* Aim *
Copy the rows word for word, starting at the line that contains "Open player 唐斯 row" and ending at the line that contains "coord(324,85)", with both of those lines included.

* Data listing *
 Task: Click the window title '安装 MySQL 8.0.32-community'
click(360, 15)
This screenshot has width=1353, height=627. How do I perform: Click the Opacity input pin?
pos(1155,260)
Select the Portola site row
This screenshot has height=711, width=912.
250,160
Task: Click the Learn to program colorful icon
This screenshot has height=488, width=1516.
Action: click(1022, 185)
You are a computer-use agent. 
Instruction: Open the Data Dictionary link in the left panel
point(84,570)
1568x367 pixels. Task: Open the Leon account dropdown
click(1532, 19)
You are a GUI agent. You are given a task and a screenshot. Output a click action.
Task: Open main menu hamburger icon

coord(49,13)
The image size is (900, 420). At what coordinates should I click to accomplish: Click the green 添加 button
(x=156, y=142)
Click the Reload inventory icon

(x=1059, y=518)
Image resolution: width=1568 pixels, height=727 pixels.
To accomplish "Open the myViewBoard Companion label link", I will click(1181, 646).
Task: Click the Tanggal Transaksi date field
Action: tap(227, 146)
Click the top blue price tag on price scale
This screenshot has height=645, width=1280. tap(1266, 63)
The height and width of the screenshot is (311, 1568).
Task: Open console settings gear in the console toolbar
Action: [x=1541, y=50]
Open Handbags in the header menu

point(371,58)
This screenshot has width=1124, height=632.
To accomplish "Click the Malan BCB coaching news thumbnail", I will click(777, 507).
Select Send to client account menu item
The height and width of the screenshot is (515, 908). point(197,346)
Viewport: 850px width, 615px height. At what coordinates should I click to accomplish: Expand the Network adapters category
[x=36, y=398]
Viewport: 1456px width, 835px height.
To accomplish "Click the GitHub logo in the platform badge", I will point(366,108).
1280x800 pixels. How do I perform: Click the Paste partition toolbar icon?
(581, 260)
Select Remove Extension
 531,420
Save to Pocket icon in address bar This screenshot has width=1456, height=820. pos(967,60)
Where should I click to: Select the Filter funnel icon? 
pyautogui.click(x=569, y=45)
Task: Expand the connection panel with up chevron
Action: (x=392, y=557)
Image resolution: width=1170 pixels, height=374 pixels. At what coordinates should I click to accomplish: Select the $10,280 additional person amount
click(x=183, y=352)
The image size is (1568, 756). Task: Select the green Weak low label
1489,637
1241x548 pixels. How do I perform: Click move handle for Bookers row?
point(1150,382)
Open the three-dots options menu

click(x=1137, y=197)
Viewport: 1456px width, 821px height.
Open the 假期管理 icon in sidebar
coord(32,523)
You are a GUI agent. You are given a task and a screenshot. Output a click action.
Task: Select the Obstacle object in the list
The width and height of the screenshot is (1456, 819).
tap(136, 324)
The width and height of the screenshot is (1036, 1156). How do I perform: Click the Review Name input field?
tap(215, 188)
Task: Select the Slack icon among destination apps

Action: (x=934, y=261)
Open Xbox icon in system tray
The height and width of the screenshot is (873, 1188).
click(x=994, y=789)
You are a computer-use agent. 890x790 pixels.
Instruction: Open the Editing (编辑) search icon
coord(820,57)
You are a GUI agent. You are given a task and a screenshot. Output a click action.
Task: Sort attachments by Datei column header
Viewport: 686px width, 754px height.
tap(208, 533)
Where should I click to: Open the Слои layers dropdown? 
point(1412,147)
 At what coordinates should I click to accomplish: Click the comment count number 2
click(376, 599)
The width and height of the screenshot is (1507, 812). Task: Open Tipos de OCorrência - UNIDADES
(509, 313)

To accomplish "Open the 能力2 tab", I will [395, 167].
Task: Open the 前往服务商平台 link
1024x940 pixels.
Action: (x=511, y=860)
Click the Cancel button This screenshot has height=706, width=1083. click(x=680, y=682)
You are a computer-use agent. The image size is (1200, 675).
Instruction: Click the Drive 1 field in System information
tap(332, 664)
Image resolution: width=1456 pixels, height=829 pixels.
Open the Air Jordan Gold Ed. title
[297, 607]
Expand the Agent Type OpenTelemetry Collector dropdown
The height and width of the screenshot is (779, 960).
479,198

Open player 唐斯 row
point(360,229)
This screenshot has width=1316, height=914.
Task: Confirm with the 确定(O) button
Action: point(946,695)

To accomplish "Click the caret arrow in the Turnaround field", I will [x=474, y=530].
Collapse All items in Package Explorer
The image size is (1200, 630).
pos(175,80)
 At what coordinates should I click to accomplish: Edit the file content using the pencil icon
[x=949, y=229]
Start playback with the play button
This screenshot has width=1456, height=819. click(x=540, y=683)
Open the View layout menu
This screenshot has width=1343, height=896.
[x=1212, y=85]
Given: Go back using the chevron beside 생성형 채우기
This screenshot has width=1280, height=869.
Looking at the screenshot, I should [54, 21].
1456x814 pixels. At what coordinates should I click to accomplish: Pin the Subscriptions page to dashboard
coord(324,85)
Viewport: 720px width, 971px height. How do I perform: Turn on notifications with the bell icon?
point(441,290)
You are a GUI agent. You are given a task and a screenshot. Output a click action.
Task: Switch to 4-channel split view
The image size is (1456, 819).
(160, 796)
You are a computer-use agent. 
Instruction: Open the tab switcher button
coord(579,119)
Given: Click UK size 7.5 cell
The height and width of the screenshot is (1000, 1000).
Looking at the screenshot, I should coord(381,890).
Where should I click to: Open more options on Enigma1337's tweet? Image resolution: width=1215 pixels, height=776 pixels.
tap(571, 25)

* Reply to the task *
Open player 唐斯 row
point(360,229)
This screenshot has width=1316, height=914.
Task: Confirm with the 确定(O) button
Action: point(946,695)

To accomplish "Click the caret arrow in the Turnaround field", I will [x=474, y=530].
Collapse All items in Package Explorer
The image size is (1200, 630).
pos(175,80)
 At what coordinates should I click to accomplish: Edit the file content using the pencil icon
[x=949, y=229]
Start playback with the play button
This screenshot has width=1456, height=819. click(x=540, y=683)
Open the View layout menu
This screenshot has width=1343, height=896.
[x=1212, y=85]
Given: Go back using the chevron beside 생성형 채우기
This screenshot has width=1280, height=869.
Looking at the screenshot, I should [54, 21].
1456x814 pixels. At what coordinates should I click to accomplish: Pin the Subscriptions page to dashboard
coord(324,85)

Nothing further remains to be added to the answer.